DOCUMENT TEXT
<<<<
The Time Machine
Disks offer many advantages. So why do we still use tape-based camcorders?
What do the Marx Brothers and John Lennon’s widow have to do with the technology of videography? Perhaps not much — yet. But, although scientists have yet to prove it, it could well be the case that an onosecond is shorter than either a harposecond or a grouchosecond. And this year could be one of the last in which onoseconds are associated with camcorders.
In the United States, we tend to measure distances in inches, feet, yards, and miles, even though most of the rest of the world uses meters. Yards are comparable in size to meters, but miles and inches are not. To deal with larger and smaller distances, the metric system offers prefixes. A kilometer, a thousand meters, approaches the length of a mile; a centimeter, a hundredth of a meter, is a substantial fraction of an inch.
Throughout the world — even here — the second is the basic unit of time, and it takes the same prefixes. Consider videography.
The optical principles of the camera were described over a millennium ago. That’s almost 32 billion seconds, or, to use the metric prefix, 32 gigaseconds.
The word television was coined in 1900, more than a century, or about 3.2 gigaseconds, ago. The camcorder was introduced in 1981, a little over a score of years ago, or roughly 700 megaseconds (million seconds).
>>>>
TASK DETAILS
Condense the article above on camcorders and units of time into three sentences.

DATA EXTRACT
<<<<
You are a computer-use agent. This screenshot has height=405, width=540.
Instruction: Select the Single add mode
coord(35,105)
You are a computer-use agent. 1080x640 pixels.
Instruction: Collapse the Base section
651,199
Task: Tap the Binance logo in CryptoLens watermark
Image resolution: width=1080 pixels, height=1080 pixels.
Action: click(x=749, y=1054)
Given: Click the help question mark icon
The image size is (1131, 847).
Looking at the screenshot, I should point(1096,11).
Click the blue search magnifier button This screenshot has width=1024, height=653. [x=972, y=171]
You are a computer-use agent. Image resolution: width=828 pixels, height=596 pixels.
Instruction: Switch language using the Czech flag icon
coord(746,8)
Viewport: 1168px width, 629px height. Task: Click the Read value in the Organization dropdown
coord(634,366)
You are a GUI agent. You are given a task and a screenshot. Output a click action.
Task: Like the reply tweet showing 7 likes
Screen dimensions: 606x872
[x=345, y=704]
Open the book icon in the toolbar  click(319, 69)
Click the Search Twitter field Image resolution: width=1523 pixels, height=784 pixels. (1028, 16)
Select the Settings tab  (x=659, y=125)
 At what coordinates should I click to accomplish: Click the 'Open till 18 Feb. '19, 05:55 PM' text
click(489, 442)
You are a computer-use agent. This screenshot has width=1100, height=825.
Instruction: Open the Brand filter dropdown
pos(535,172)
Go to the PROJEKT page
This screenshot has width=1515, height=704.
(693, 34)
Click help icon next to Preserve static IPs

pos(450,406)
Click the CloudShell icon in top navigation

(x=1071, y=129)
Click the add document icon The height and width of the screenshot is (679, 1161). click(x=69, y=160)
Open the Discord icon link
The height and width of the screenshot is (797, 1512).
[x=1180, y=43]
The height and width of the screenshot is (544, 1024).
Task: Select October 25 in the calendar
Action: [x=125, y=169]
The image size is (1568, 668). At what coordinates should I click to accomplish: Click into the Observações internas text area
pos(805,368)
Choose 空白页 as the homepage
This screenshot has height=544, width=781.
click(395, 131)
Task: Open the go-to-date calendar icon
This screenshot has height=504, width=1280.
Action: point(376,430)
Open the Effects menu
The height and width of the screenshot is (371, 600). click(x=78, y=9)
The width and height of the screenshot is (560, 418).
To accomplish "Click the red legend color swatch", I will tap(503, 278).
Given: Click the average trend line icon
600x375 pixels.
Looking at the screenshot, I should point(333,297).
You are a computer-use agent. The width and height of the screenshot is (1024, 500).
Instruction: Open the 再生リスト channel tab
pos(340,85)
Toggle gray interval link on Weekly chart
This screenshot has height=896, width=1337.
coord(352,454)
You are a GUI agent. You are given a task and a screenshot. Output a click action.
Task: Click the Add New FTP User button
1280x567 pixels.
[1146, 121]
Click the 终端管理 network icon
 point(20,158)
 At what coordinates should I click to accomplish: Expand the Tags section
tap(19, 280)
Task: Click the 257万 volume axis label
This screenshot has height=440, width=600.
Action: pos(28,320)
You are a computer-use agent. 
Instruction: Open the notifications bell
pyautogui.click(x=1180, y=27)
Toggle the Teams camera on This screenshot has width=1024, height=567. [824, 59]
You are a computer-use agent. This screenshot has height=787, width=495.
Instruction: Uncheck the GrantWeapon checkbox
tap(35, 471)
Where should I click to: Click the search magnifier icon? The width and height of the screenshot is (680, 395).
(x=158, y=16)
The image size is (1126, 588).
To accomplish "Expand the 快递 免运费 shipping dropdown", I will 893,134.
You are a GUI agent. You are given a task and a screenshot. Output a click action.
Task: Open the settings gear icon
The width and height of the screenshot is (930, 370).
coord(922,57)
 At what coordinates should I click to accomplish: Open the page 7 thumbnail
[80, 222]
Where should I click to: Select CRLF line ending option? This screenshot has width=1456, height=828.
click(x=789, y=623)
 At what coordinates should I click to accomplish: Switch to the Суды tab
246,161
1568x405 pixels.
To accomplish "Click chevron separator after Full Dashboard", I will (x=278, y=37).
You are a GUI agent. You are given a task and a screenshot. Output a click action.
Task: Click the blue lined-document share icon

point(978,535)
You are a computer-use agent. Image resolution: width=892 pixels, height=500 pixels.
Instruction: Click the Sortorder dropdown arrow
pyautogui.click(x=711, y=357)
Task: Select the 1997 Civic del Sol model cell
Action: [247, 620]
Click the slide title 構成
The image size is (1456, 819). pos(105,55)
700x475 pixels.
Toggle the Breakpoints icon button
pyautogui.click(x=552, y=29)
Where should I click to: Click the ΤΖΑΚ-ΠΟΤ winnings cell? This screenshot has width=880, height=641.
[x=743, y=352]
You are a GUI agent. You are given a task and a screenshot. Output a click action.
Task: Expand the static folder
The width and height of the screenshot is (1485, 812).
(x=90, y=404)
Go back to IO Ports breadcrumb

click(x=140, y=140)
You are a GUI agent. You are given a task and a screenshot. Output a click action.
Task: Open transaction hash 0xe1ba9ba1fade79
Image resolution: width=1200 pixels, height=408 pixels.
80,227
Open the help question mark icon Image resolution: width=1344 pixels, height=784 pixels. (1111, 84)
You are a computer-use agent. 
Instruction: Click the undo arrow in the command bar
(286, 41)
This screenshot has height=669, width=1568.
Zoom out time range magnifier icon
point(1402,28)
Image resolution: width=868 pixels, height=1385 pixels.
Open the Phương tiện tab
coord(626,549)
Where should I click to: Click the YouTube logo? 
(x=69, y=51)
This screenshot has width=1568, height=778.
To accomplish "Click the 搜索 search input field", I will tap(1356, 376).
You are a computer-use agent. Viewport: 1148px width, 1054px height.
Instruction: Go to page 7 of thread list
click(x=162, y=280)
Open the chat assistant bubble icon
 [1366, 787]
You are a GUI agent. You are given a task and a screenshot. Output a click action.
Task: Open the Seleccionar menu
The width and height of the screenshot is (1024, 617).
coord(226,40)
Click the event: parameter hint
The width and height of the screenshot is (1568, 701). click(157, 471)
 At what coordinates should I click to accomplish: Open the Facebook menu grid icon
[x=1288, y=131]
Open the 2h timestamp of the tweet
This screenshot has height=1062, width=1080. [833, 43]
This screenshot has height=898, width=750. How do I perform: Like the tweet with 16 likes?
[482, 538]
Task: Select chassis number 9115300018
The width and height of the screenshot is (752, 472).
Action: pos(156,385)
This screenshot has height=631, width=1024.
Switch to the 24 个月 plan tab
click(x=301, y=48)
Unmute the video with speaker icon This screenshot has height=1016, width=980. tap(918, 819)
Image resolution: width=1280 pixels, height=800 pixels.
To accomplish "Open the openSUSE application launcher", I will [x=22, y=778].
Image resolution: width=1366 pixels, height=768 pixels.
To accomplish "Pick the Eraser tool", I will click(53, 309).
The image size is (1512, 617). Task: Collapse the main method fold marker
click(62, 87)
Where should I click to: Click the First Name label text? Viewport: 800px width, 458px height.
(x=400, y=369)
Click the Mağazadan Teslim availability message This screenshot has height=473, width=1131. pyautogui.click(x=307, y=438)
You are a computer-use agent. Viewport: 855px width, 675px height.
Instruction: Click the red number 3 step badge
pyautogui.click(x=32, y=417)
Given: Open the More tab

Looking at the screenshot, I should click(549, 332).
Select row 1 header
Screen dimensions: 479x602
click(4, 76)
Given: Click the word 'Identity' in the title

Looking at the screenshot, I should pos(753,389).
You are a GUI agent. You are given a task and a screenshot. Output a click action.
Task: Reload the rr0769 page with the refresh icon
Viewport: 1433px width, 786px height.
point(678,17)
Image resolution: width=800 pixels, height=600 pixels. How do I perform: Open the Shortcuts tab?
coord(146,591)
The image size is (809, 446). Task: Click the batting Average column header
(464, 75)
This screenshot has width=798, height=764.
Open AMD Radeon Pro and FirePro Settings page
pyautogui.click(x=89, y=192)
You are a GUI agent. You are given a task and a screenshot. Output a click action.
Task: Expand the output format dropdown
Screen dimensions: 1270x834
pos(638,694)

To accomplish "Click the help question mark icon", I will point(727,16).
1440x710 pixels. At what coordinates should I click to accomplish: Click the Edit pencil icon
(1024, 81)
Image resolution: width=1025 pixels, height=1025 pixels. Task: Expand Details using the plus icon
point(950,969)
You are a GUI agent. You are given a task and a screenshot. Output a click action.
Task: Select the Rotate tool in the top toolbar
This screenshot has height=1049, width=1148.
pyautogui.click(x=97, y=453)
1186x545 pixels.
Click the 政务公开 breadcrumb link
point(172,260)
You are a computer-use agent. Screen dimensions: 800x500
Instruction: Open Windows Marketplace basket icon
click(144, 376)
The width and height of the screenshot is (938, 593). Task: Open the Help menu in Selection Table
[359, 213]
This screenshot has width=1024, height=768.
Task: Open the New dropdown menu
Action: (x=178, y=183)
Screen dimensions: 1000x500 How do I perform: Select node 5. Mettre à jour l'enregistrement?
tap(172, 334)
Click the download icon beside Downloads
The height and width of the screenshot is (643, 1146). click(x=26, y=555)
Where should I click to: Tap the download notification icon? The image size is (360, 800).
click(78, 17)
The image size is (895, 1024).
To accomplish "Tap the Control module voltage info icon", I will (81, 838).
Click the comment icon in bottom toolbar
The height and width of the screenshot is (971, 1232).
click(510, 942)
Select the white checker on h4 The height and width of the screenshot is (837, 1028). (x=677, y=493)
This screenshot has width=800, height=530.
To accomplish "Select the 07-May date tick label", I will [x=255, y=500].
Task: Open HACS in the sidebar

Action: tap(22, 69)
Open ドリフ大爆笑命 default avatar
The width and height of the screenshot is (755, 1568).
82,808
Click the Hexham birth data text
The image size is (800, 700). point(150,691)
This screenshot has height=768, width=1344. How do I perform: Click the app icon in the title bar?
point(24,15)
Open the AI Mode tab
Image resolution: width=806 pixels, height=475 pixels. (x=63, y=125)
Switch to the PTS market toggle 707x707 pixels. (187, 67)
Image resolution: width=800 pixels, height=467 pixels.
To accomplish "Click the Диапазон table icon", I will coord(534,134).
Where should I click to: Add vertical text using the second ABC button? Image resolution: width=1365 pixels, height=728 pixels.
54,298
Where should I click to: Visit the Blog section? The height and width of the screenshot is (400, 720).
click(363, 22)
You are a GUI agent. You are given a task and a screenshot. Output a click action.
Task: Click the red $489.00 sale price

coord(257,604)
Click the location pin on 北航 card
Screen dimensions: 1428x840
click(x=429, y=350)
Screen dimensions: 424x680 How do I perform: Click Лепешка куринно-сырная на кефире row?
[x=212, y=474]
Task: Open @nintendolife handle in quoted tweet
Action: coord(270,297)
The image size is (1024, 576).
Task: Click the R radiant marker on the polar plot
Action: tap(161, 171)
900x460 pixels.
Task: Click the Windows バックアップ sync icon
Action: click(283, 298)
>>>>
WRITTEN REPLY
The article asks why tape-based camcorders are still used when disks offer many advantages, and suggests this year could be one of the last in which onoseconds are associated with camcorders. It contrasts the U.S. habit of measuring distance in inches, feet, yards, and miles with the metric system, whose prefixes handle larger and smaller distances, and notes that the second, the basic unit of time everywhere, takes the same prefixes. Applying them to videography, it dates the camera's optical principles to about 32 gigaseconds ago, the word "television" to about 3.2 gigaseconds ago, and the camcorder's 1981 introduction to roughly 700 megaseconds ago.